• _YOUR INSTRUCTIONS_
Line by line, copy the material that follows without leaving anything out.

+++

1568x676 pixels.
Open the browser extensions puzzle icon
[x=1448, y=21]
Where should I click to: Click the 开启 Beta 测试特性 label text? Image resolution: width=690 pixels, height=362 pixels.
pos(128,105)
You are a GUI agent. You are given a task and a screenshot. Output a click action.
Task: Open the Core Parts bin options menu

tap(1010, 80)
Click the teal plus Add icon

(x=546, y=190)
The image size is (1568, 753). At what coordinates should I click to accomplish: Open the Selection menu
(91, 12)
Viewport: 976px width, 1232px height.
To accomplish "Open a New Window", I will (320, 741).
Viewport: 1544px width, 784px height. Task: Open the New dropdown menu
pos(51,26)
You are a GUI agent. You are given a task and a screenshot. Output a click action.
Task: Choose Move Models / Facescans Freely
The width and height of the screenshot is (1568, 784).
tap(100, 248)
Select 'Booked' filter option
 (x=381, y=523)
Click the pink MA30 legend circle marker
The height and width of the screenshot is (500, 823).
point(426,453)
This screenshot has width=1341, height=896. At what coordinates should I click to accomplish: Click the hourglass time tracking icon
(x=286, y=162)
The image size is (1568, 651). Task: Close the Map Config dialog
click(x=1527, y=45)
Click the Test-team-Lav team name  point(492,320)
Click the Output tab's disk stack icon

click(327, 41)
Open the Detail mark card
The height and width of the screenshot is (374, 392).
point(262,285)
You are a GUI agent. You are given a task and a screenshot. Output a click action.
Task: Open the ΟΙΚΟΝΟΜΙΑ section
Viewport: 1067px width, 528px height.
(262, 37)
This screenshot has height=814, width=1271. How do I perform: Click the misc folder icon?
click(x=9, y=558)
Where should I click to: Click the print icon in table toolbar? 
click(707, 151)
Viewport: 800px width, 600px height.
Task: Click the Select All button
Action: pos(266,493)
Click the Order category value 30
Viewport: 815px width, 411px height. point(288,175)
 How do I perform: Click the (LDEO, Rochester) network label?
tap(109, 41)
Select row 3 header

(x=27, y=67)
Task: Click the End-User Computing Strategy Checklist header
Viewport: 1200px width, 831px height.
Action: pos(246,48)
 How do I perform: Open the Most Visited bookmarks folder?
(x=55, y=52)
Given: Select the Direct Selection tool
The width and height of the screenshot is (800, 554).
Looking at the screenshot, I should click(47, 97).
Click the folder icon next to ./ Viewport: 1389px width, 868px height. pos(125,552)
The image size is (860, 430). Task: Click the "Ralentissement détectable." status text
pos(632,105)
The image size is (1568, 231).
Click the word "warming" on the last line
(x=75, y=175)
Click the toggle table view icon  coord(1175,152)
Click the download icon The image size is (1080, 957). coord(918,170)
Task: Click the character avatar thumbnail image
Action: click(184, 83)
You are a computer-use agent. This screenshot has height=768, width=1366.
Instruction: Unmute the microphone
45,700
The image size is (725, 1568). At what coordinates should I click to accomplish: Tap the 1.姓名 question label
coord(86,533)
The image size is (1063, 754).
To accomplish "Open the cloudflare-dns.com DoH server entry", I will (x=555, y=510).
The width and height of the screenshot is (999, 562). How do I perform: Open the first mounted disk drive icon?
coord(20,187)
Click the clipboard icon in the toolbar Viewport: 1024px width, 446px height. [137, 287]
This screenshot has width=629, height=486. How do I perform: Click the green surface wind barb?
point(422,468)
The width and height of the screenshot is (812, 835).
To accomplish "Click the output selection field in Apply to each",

+++

• _EXPECTED OUTPUT_
1568x676 pixels.
Open the browser extensions puzzle icon
[x=1448, y=21]
Where should I click to: Click the 开启 Beta 测试特性 label text? Image resolution: width=690 pixels, height=362 pixels.
pos(128,105)
You are a GUI agent. You are given a task and a screenshot. Output a click action.
Task: Open the Core Parts bin options menu

tap(1010, 80)
Click the teal plus Add icon

(x=546, y=190)
The image size is (1568, 753). At what coordinates should I click to accomplish: Open the Selection menu
(91, 12)
Viewport: 976px width, 1232px height.
To accomplish "Open a New Window", I will (320, 741).
Viewport: 1544px width, 784px height. Task: Open the New dropdown menu
pos(51,26)
You are a GUI agent. You are given a task and a screenshot. Output a click action.
Task: Choose Move Models / Facescans Freely
The width and height of the screenshot is (1568, 784).
tap(100, 248)
Select 'Booked' filter option
 (x=381, y=523)
Click the pink MA30 legend circle marker
The height and width of the screenshot is (500, 823).
point(426,453)
This screenshot has width=1341, height=896. At what coordinates should I click to accomplish: Click the hourglass time tracking icon
(x=286, y=162)
The image size is (1568, 651). Task: Close the Map Config dialog
click(x=1527, y=45)
Click the Test-team-Lav team name  point(492,320)
Click the Output tab's disk stack icon

click(327, 41)
Open the Detail mark card
The height and width of the screenshot is (374, 392).
point(262,285)
You are a GUI agent. You are given a task and a screenshot. Output a click action.
Task: Open the ΟΙΚΟΝΟΜΙΑ section
Viewport: 1067px width, 528px height.
(262, 37)
This screenshot has height=814, width=1271. How do I perform: Click the misc folder icon?
click(x=9, y=558)
Where should I click to: Click the print icon in table toolbar? 
click(707, 151)
Viewport: 800px width, 600px height.
Task: Click the Select All button
Action: pos(266,493)
Click the Order category value 30
Viewport: 815px width, 411px height. point(288,175)
 How do I perform: Click the (LDEO, Rochester) network label?
tap(109, 41)
Select row 3 header

(x=27, y=67)
Task: Click the End-User Computing Strategy Checklist header
Viewport: 1200px width, 831px height.
Action: pos(246,48)
 How do I perform: Open the Most Visited bookmarks folder?
(x=55, y=52)
Given: Select the Direct Selection tool
The width and height of the screenshot is (800, 554).
Looking at the screenshot, I should click(47, 97).
Click the folder icon next to ./ Viewport: 1389px width, 868px height. pos(125,552)
The image size is (860, 430). Task: Click the "Ralentissement détectable." status text
pos(632,105)
The image size is (1568, 231).
Click the word "warming" on the last line
(x=75, y=175)
Click the toggle table view icon  coord(1175,152)
Click the download icon The image size is (1080, 957). coord(918,170)
Task: Click the character avatar thumbnail image
Action: click(184, 83)
You are a computer-use agent. This screenshot has height=768, width=1366.
Instruction: Unmute the microphone
45,700
The image size is (725, 1568). At what coordinates should I click to accomplish: Tap the 1.姓名 question label
coord(86,533)
The image size is (1063, 754).
To accomplish "Open the cloudflare-dns.com DoH server entry", I will (x=555, y=510).
The width and height of the screenshot is (999, 562). How do I perform: Open the first mounted disk drive icon?
coord(20,187)
Click the clipboard icon in the toolbar Viewport: 1024px width, 446px height. [137, 287]
This screenshot has width=629, height=486. How do I perform: Click the green surface wind barb?
point(422,468)
The width and height of the screenshot is (812, 835).
To accomplish "Click the output selection field in Apply to each",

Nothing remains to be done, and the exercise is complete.